ANDERSON, Calif. – Because of all the smoke hanging around Shasta County, the Anderson Union High School District switched back to distance learning for Friday.
“Unfortunately this year, we've had record-breaking fires and a number of acreages have been burned,” said Victor Hopper, the superintendent for the Anderson Union High School District.
It is the smoke from those burned acres that’s forced Anderson High students to go back to distance learning.
“We want to make sure that we can keep in the forefront the safety of our students and staff,” said Hopper. “We want to mitigate the interruptions and do it in a safe environment.”
West Valley High School was the first school to make the switch. But as the air got worse, the district decided to switch all schools back to distance learning.

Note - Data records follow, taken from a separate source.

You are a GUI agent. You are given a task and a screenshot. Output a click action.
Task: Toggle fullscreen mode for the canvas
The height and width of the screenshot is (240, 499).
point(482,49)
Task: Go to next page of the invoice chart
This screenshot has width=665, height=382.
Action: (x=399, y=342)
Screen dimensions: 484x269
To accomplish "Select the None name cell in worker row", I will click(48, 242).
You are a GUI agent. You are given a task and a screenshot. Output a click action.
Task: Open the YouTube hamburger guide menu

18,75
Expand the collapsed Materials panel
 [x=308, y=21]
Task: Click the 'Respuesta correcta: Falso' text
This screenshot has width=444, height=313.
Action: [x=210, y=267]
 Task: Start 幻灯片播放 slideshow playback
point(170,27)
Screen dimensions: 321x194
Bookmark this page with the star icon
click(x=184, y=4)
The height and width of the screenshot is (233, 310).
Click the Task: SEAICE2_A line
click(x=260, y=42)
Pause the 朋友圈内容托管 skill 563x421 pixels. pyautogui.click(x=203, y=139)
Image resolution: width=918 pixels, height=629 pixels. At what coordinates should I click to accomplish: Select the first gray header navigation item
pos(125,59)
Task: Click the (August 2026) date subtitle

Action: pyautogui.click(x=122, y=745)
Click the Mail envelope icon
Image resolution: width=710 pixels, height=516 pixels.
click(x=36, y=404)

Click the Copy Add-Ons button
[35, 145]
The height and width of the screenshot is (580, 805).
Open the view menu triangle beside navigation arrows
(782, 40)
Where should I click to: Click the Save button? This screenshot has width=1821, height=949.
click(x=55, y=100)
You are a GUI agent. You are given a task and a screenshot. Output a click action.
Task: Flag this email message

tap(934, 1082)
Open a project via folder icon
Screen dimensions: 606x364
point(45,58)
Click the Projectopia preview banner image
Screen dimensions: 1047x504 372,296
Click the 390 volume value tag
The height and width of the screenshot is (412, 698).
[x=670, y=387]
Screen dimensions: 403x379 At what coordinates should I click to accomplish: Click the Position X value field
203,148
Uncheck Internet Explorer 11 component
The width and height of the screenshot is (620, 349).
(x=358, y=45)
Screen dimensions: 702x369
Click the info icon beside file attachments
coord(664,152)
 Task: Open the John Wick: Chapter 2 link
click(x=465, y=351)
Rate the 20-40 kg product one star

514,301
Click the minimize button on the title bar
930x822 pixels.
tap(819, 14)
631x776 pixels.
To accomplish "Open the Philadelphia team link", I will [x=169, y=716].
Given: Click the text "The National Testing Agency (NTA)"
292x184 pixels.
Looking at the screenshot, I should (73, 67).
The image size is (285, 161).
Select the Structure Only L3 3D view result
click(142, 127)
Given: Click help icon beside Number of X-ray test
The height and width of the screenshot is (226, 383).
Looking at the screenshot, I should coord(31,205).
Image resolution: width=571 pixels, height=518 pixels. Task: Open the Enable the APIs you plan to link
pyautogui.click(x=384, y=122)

“The air quality started getting worse for the other sites,” said Hopper. “At about 12 o'clock we made the determination we were going to suspend the other school sites.”
The Anderson Union High School District says it hopes to return to in-person classes on Monday. The school district says it will be monitoring the air quality in Shasta County throughout the weekend.
Parents tell Action News Now while the sudden switchback is disruptive, their health is more important.
“I think it's a good thing,” said Michelle Shriver. “The particles and things that are floating in the air can be really damaging to your health and your lungs.”
Teachers continue to adapt to the changes and roll with the punches.
“We want kids on campus and we know that's the better place to learn,” said Jeff Osborn, a teacher at Anderson Union High School.
“But in the event, they can't come here they can still learn remotely.”